Task objective: A faithful copy is needed of the lines below from the one with "Instruction: Select PM in end date time" up to and including the one with "the help question"; set it down with no pictures and no other lines.

Extracted data entries

-----

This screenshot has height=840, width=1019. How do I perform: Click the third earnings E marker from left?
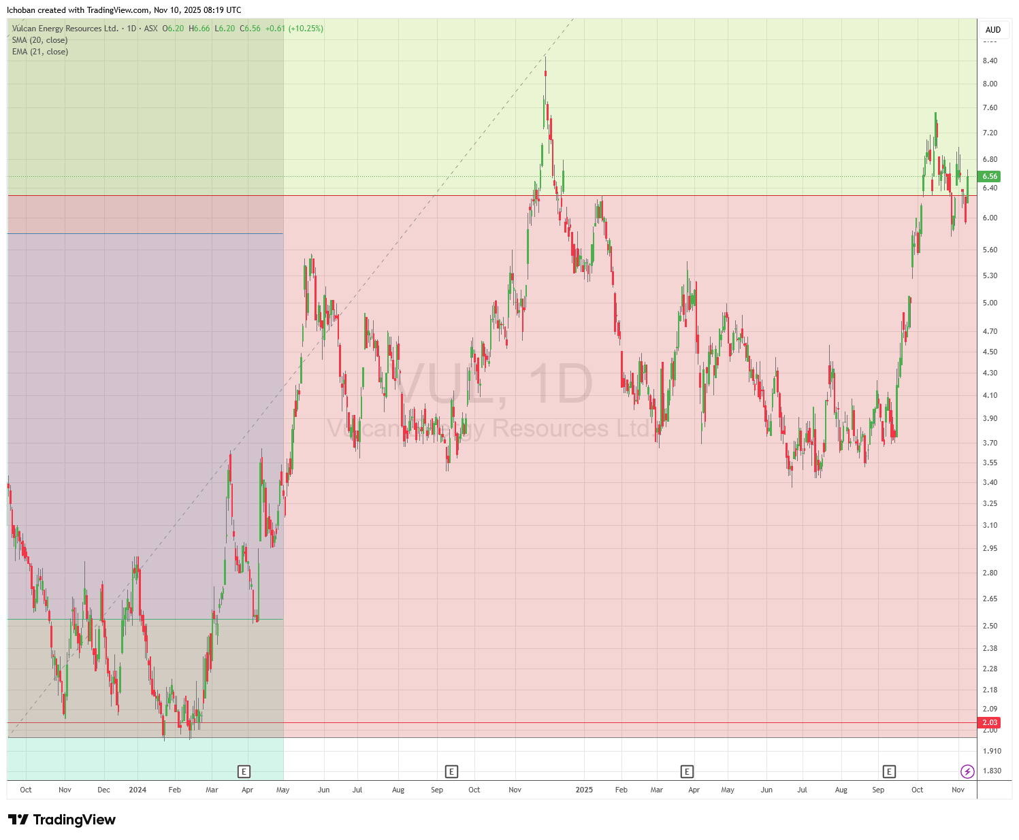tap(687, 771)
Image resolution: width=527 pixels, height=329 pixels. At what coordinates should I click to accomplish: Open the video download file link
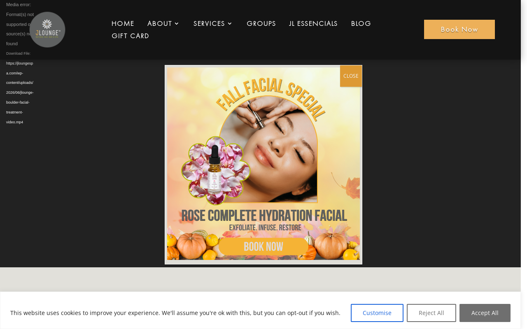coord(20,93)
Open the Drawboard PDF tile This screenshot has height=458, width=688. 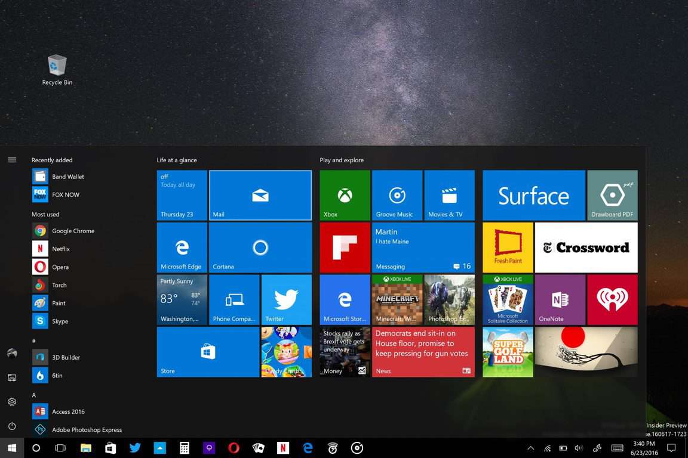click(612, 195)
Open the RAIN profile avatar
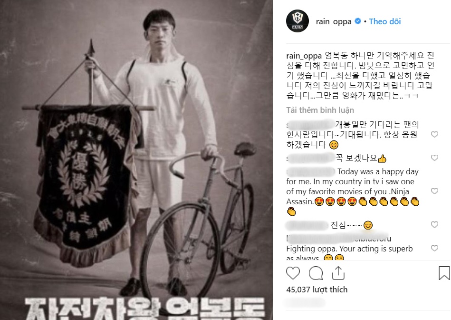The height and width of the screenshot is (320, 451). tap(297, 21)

-----

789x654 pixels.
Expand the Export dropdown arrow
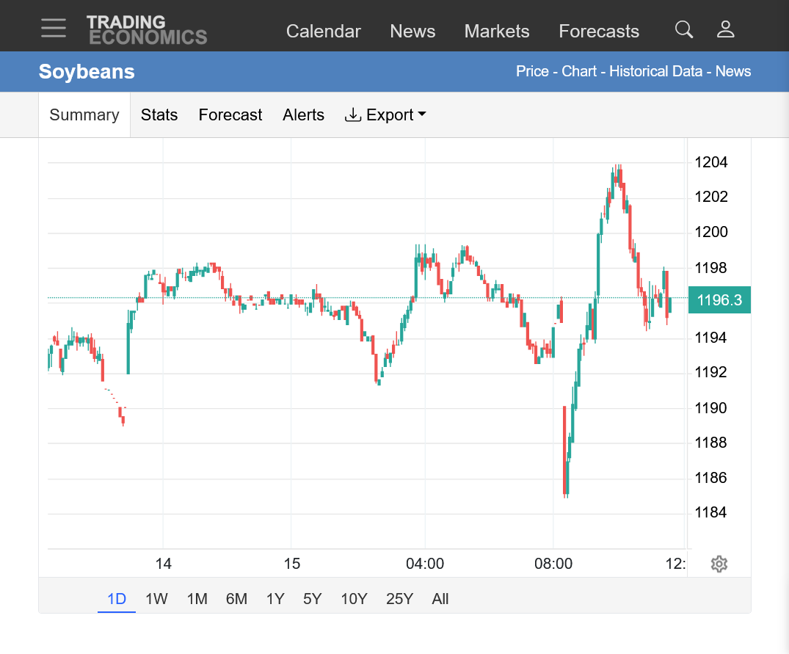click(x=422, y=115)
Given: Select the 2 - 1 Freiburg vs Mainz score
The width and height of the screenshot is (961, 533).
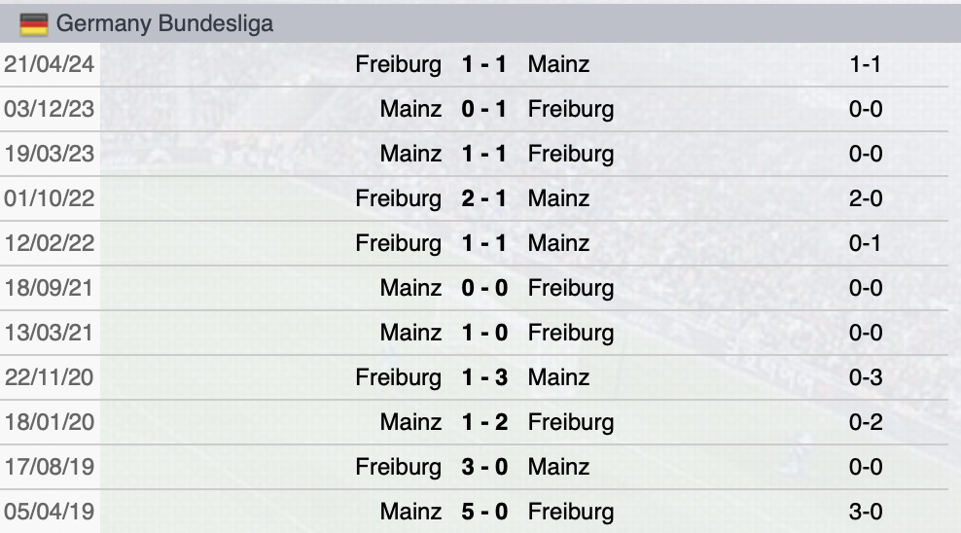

-----

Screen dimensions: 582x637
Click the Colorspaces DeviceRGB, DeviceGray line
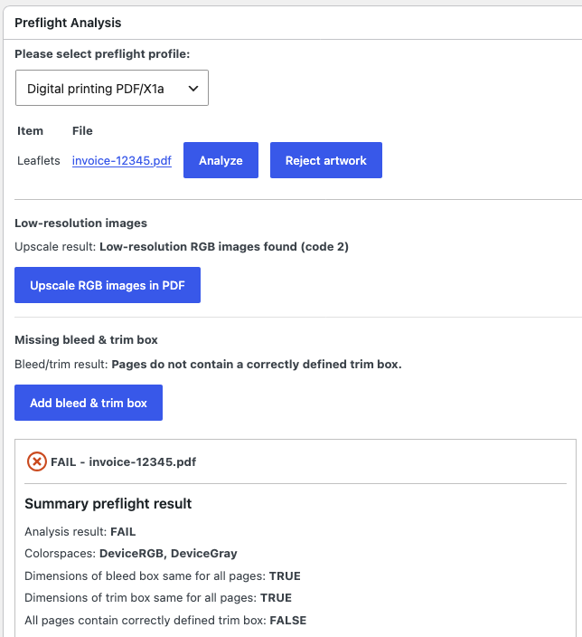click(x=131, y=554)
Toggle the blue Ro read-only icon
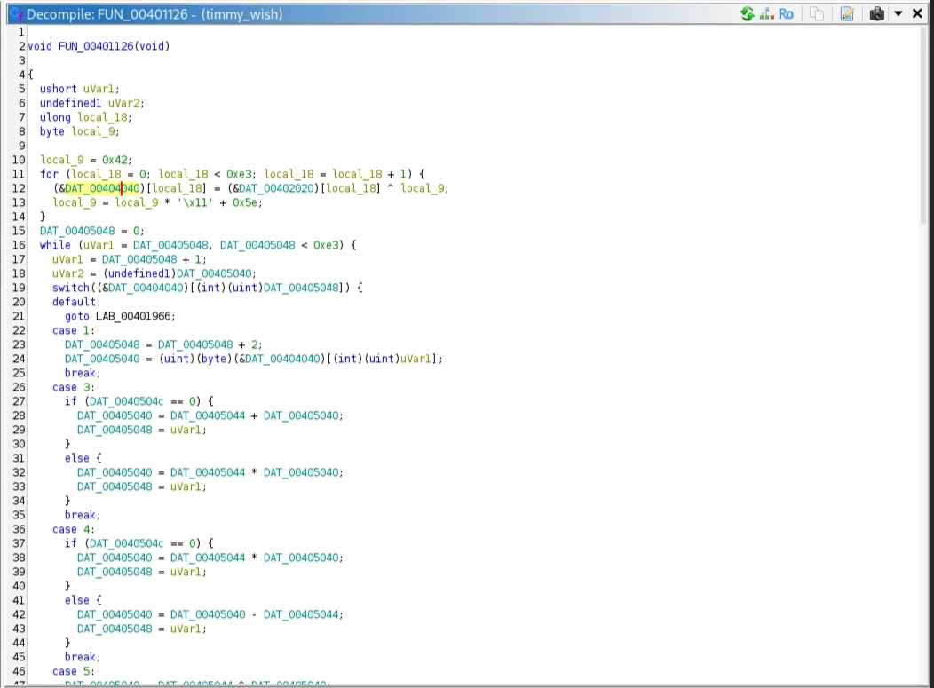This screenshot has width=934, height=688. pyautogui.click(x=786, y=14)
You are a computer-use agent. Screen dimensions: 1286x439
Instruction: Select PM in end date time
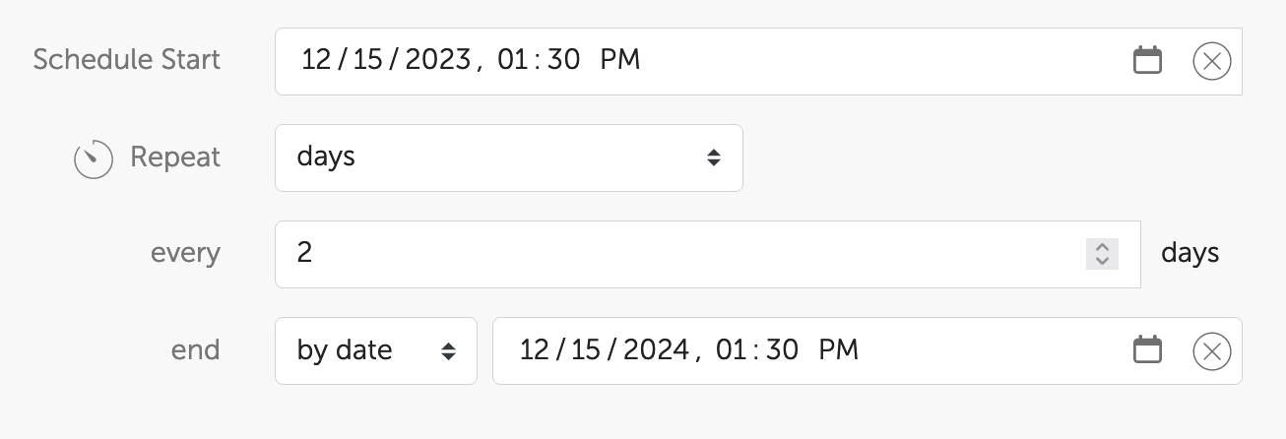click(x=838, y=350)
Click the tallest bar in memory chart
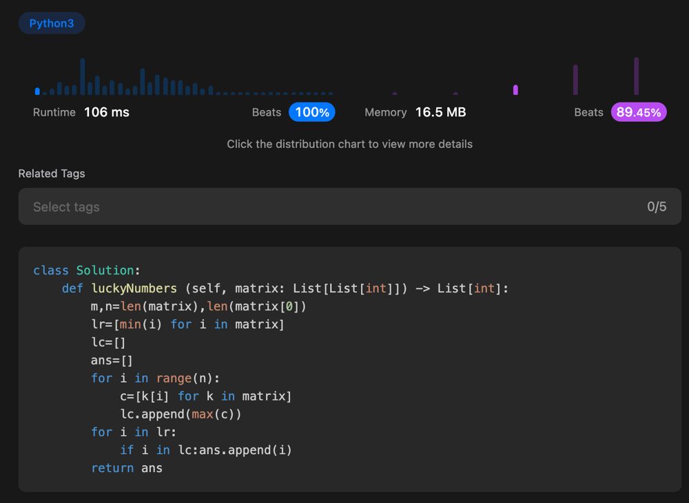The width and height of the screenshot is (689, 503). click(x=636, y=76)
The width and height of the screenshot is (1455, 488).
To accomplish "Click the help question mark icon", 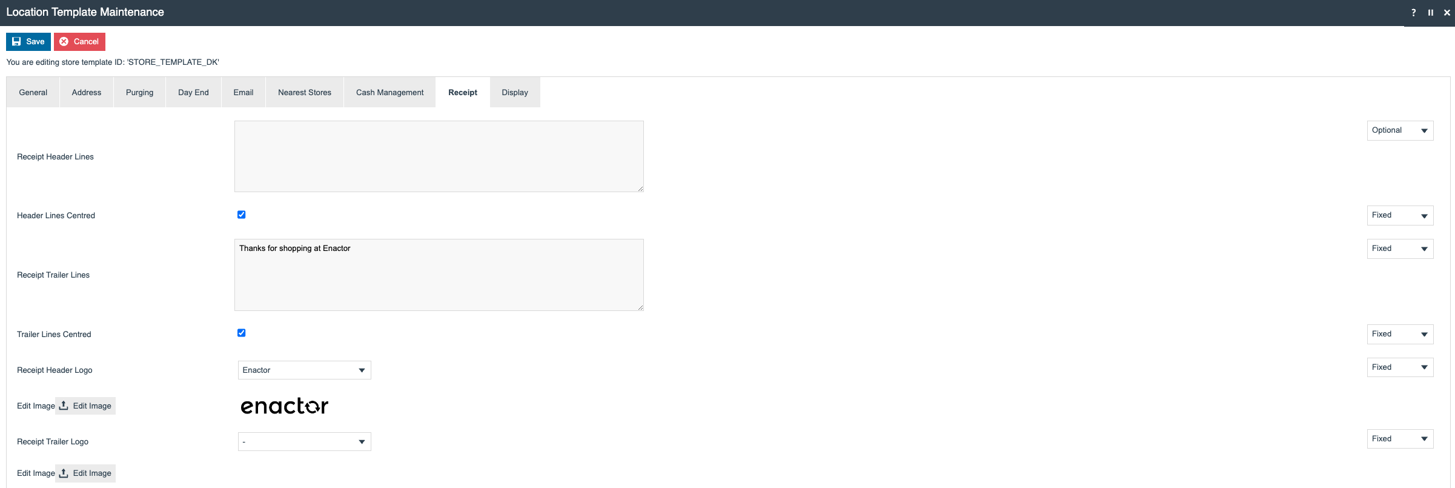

-----

Task result:
Instruction: Select PM in end date time
click(x=838, y=350)
Click the tallest bar in memory chart
The width and height of the screenshot is (689, 503). click(x=636, y=76)
The width and height of the screenshot is (1455, 488).
To accomplish "Click the help question mark icon", 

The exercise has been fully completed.